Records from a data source

----------------

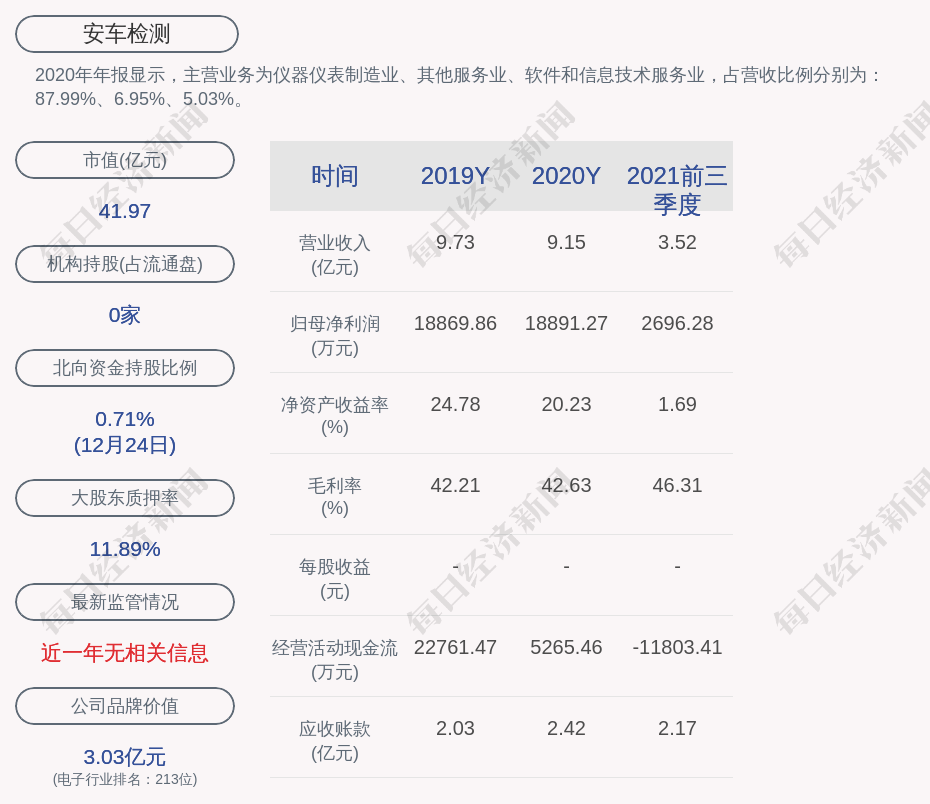The height and width of the screenshot is (804, 930).
Task: Open the 最新监管情况 label pill
Action: coord(125,602)
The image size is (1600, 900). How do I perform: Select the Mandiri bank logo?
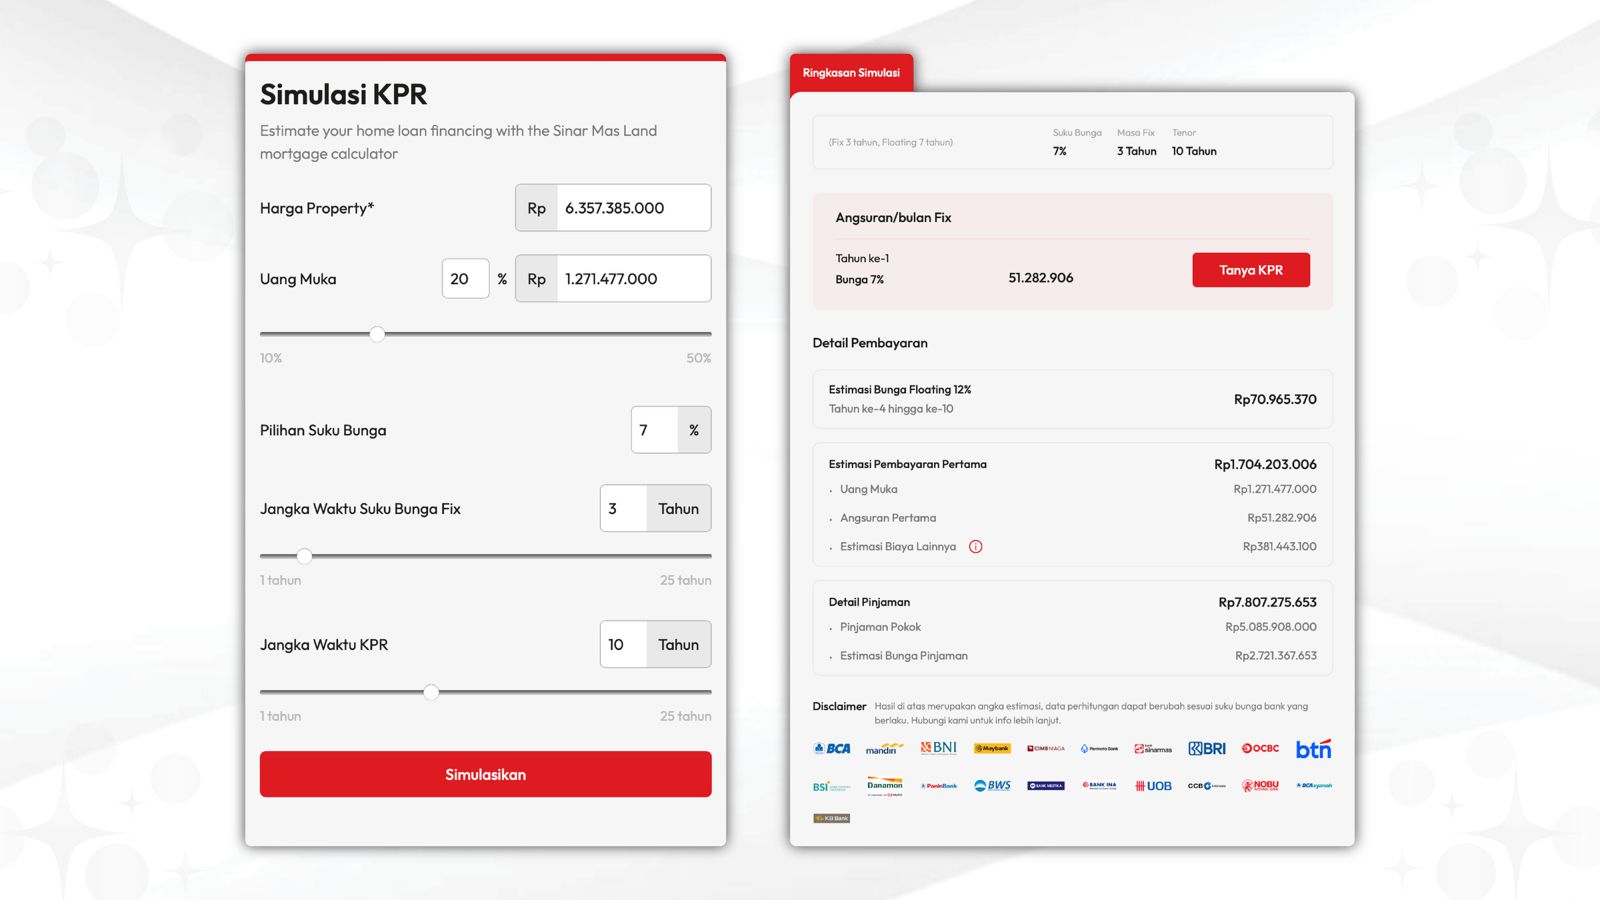coord(884,748)
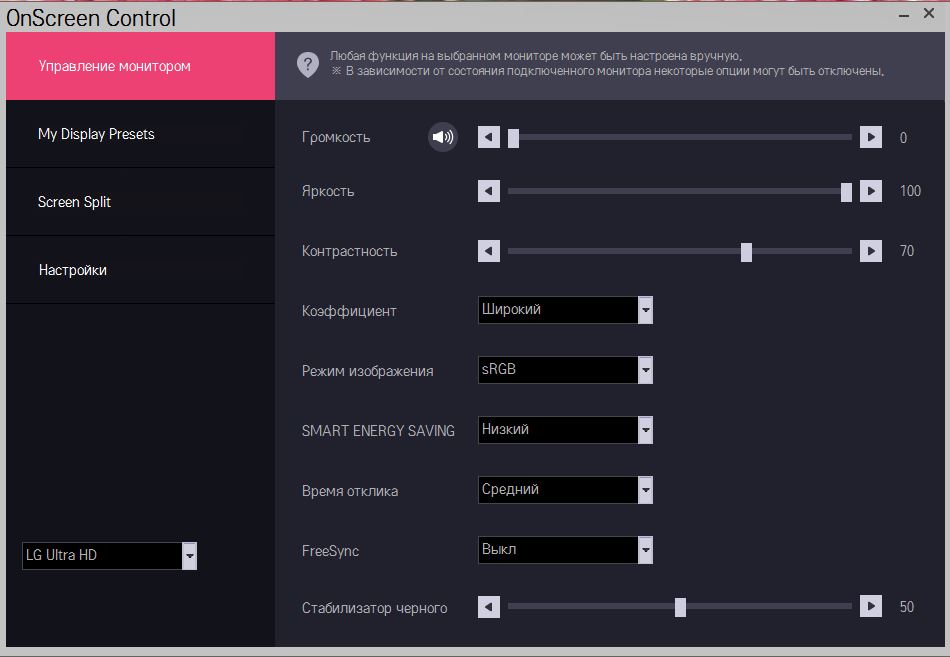The image size is (950, 657).
Task: Expand the Время отклика dropdown
Action: click(x=645, y=490)
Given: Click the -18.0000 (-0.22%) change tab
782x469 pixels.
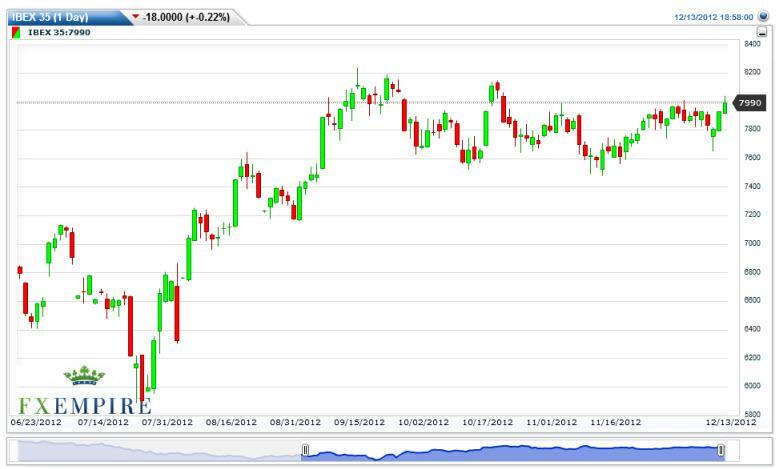Looking at the screenshot, I should [x=186, y=18].
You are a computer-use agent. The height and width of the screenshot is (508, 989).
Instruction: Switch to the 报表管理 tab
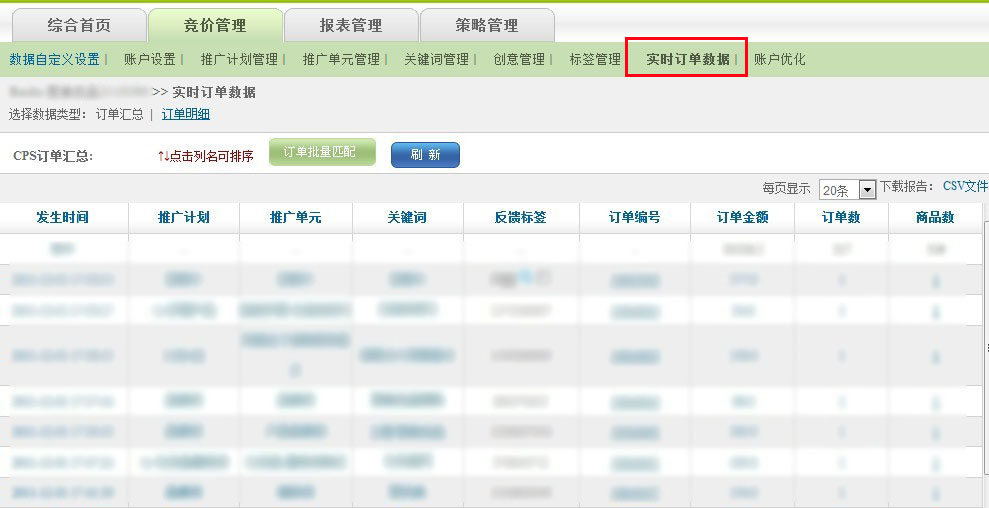(351, 25)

----------------

• EXERCISE BRIEF: Nothing is needed beyond an exact transcription of the lines from the one containing "782x469 pixels." to the end of the entries above, with the pictures omitted.

• RESPONSE:
782x469 pixels.
Looking at the screenshot, I should [x=186, y=18].
You are a computer-use agent. The height and width of the screenshot is (508, 989).
Instruction: Switch to the 报表管理 tab
(351, 25)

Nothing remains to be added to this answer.